In pediatric cases where healthy parents were available for genetic test, we performed family screening. Healthy parents of patients with IDs “26”, “33” and “37” were available for assessment of variant pathogenicity. By sequencing the particular variants in unaffected parents, we concluded that combination of SPRY4 p.Cys209Tyr and AMH p.Arg254Pro variants were probably not disease causing as the healthy father also carried the same genotype. Our family screening suggests that the originally predicted as likely pathogenic variant (AMHR2 p.Arg495Gln) is benign for CHH and might be VUS for delayed puberty because the unaffected father carried the same variant in heterozygous form. The co-existence of TAC3 p.His83Pro with MASTL p.His707Leu (Patient “26”) could be potentially pathogenic as they were inherited from different parents. Naturally, in CDGP cases, follow-up time (onset of puberty could spontaneously occur) and further studies will possibly clarify the pathogenicity of these variants.

During the family screening of our case, Patient ID “9” the same pathogenic mutation was identified in his clinically affected brother (Patient ID “10”). There are phenotypes are similar, however, in Patient ID “10” anosmia was present.

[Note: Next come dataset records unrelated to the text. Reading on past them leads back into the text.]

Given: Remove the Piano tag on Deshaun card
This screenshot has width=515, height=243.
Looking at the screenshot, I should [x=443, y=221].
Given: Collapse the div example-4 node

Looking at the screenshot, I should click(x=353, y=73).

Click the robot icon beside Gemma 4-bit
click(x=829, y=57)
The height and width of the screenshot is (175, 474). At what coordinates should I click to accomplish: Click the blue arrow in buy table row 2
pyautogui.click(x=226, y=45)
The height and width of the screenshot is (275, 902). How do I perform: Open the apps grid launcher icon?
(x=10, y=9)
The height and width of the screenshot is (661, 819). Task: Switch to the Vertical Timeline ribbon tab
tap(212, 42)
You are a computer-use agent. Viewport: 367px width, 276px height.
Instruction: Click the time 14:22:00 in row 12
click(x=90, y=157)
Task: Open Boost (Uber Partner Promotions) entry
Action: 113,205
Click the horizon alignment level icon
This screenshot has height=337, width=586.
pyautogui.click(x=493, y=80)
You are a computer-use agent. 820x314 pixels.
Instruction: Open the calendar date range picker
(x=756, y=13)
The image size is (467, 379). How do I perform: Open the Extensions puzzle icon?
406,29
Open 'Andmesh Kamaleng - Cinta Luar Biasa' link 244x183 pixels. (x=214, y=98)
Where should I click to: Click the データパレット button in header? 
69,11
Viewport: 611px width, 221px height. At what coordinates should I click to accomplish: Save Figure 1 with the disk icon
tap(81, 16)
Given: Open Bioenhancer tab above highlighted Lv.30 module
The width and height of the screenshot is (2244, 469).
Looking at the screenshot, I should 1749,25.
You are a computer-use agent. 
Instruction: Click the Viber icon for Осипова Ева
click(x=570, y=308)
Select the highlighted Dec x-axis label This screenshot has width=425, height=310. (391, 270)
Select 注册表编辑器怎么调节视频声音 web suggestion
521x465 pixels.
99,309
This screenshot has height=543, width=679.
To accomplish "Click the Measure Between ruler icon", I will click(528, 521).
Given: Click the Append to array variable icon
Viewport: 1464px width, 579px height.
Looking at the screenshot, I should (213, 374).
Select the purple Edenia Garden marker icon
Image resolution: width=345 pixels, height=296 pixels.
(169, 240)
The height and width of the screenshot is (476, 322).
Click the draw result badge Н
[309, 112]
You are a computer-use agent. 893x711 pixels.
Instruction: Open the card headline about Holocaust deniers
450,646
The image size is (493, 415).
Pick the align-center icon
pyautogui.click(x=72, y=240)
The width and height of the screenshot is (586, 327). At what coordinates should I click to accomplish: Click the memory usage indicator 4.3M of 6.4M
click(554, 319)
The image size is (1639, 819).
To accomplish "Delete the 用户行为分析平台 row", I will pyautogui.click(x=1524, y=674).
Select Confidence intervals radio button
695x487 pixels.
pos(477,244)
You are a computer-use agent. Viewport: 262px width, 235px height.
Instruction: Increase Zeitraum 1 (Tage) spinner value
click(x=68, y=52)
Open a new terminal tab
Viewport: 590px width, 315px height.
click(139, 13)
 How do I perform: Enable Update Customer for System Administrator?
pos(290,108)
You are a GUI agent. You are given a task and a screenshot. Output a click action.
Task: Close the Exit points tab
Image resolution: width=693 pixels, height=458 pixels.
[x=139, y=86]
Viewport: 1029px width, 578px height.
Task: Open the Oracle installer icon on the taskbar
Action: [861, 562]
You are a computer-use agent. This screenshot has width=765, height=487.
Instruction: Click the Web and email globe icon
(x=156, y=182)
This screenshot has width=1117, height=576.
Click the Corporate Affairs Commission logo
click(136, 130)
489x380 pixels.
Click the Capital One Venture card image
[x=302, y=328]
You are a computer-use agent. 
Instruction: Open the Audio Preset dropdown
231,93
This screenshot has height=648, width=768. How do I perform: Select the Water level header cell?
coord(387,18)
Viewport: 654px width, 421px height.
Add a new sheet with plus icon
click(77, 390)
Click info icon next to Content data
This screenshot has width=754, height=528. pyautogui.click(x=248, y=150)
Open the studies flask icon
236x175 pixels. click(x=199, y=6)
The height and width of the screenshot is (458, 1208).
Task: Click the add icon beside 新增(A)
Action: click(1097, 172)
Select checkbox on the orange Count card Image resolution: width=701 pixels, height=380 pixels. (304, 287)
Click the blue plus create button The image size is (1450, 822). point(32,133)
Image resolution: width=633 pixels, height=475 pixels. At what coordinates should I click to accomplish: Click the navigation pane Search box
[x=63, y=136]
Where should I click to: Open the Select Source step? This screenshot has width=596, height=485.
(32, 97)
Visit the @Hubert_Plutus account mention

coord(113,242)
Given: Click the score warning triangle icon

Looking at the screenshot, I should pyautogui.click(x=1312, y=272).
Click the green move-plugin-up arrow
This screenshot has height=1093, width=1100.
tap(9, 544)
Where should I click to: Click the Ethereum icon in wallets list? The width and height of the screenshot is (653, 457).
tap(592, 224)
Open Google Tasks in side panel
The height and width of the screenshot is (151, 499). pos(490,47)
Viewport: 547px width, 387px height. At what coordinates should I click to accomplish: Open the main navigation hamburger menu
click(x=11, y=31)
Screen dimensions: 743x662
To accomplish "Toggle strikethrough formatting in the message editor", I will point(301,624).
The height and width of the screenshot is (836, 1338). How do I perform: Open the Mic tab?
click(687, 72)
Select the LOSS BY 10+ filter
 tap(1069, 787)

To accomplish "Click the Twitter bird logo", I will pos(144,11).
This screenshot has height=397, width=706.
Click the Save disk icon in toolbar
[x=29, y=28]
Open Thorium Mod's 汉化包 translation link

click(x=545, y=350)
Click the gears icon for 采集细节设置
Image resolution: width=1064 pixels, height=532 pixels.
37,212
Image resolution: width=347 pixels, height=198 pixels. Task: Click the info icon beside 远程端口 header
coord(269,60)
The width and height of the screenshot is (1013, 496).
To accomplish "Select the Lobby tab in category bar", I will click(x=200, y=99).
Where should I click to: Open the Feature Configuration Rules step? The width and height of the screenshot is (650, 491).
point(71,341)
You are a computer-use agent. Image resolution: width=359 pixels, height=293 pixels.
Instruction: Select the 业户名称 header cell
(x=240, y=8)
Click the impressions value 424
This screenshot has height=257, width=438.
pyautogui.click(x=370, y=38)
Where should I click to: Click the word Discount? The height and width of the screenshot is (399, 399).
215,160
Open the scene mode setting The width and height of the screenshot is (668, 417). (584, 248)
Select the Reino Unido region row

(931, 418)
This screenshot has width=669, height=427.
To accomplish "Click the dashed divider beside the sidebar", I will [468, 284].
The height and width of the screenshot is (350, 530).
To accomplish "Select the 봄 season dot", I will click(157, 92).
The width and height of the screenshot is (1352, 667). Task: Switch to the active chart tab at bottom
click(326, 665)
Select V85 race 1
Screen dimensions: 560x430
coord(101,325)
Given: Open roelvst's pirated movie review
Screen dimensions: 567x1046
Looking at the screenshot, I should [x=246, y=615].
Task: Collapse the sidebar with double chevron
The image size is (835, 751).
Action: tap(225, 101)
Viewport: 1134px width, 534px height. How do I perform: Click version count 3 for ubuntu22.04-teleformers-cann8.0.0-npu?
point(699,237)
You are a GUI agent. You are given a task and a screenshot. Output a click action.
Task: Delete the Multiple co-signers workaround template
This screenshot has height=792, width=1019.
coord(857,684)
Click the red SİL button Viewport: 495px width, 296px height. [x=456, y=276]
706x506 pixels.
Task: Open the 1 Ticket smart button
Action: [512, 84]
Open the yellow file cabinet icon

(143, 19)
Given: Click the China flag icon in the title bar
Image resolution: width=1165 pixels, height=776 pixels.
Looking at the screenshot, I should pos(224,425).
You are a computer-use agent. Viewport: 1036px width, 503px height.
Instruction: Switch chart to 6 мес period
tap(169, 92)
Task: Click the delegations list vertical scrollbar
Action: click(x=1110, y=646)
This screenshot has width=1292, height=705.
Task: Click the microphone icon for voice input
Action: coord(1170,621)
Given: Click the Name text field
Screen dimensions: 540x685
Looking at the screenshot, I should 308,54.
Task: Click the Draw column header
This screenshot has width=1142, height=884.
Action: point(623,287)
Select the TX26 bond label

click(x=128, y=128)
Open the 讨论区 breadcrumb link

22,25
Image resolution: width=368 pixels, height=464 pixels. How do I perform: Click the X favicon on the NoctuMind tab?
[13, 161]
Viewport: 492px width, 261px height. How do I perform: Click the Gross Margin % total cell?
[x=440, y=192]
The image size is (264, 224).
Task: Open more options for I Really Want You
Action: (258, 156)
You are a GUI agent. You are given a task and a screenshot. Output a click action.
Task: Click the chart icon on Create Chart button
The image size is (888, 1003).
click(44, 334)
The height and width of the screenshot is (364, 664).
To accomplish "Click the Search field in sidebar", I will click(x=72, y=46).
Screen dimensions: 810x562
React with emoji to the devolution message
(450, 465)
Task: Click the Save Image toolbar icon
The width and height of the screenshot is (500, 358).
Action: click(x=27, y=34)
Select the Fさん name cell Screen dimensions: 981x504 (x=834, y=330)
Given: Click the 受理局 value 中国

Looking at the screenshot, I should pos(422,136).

It is noteworthy that some alterations (such as repetitive sequences, copy-number variations, long insertion–deletions, structural variants, aneuploidy or epigenetic alterations) are not well detectable by NGS methods Therefore, when these types of alterations are expected the appropriate method (such as multiplex ligation probe amplification (MLPA) or microarray-based comparative genomic hybridization (aCGH)) should be used.

Summary and conclusion

Congenital hypogonadotropic hypogonadism has a heterogeneous clinical phenotype and genetic background. Especially in pediatric cases, even clinical diagnosis can be challenging (ie. pubertal delay vs. hypogonadism). Genetics data regarding hypogonadotropic hypogonadism with the wider availability of next-generation sequencing are increasing but appropriate tool and expertise are needed for correct interpretation of these results in clinical practice. Based on recent data, in more 50% of cases, the disease causing genetic alterations could be found. In house developed gene panels together with appropriate validation steps have at least the same diagnostic accuracy as the WES. The main challenge in NGS-based methods is the interpretation of variants with unknown significance. For clinical point of view, a great majority of data generated by exome and panel sequencing have still been waiting for clinical validation. The potentially new candidate genes and variants have to be further analyzed functionally (in vitro and in vivo animal experiments) together with thorough clinical genotype–phenotype investigations to prove their disease causing effects. The latter is especially challenging in CHH as the clinical phenotype cover a broad spectrum even in cases harboring the same mutation. In CHH, another great challenge is to distinguish true oligogenic inheritance from incidental, rare findings that are not in relation with CHH. The difficulty in determining inheritance due to non-complete penetrance and variable expressivity together with oligogenicity could mean a difficult situation for genetic counselors. However, over time with the increasing genetic data linked to clinical information will reveal the complex genetic landscape of CHH and eventually it will help variant interpretation.